Effect of Heating on Avian (Cortical and Medullary) Bone Chemistry, Mineralogy and Structural Organization

Abstract

The study of bone changes induced by heating is highly relevant for forensic and archeological analyses as well as for the production of bone-derived materials with novel properties and applications. In the present study, we study in detail how different types of avian bone (cortical, medullary) transform during thermal treatments (up to 800 °C) using different analytical techniques such as thermogravimetry (TGA-DSC), electron microscopy, X-ray diffraction and infrared spectroscopy. We show that bone transformation following thermal treatments is strongly influenced by bone architecture, the composition of the organic matrix, and the integration of the mineral with the organic fractions. For instance, in avian cortical bone, the apatite nanocrystals are integrated within collagen fibrils and coated with phosphorylated proteins. During heating, the collagen losses structural order and denatures (at around 200 °C), losing all structural integrity at 300 °C. In the bone mineral fraction, there is a gradual conversion of phosphate, in poorly crystalline/amorphous environments, into apatite (up to 400 °C). However, it is not until all organics are completely lost at around 600 °C that recrystallization sets in with a rapid increase in the size of apatite crystals.
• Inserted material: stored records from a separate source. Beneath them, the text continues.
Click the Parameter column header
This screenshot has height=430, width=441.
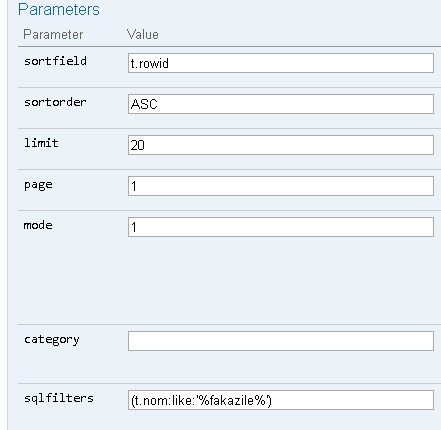coord(53,35)
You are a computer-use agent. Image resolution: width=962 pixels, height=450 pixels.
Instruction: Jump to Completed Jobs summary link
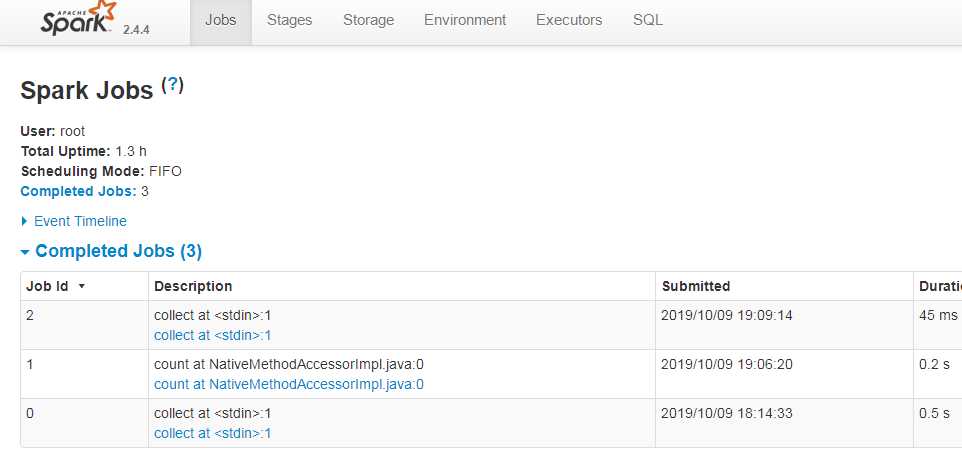coord(79,191)
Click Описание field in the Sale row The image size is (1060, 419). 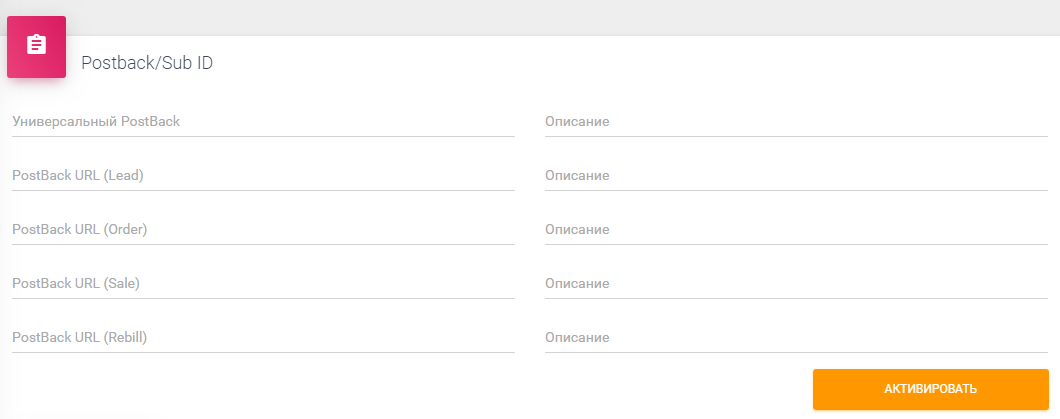click(x=796, y=284)
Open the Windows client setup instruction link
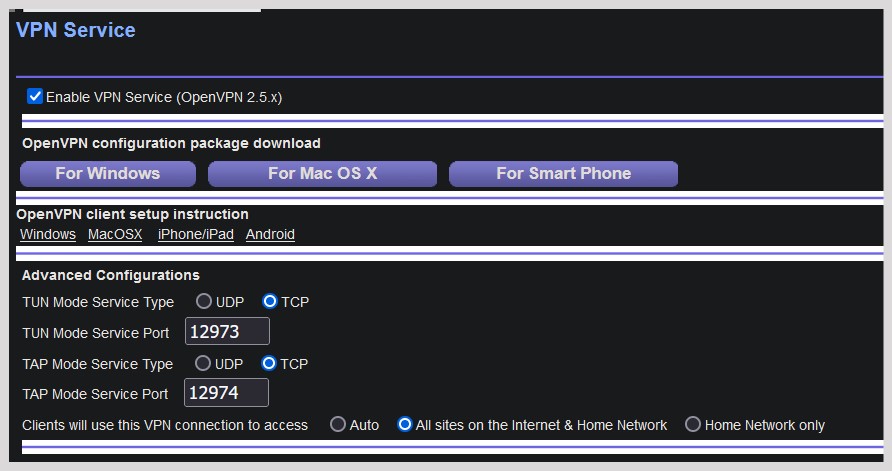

Also, during recrystallization, foreign ions (Mg2+, Na+) are expelled from the apatite lattice to the crystal surface, and the degree of preferential orientation of the apatite crystals increases as larger, well-oriented apatite crystals grow epitaxially at the expense of smaller, randomly oriented crystals. However, the scenario is different for the medullary bone. In this case, with an organic matrix rich in noncollagen proteins and proteoglycans, the recrystallization sets in at much lower temperatures (around 400 °C compared to 600 °C in cortical bone). Thus, the association of mineral and organic components controls recrystallization, particularly in the case of apatite nanocrystals within collagen fibrils in cortical bone. Also, the calcination process creates additional microporosity in both types of bone, increasing the bone mineral surface area and reactivity. The information obtained in this study provides a better understanding of the dynamics of bone transformation during alteration in natural processes (e.g., diagenesis, burning) and how bone mineral characteristics can be modified for specific applications (e.g., bone grafts, waste removal, or chromatography).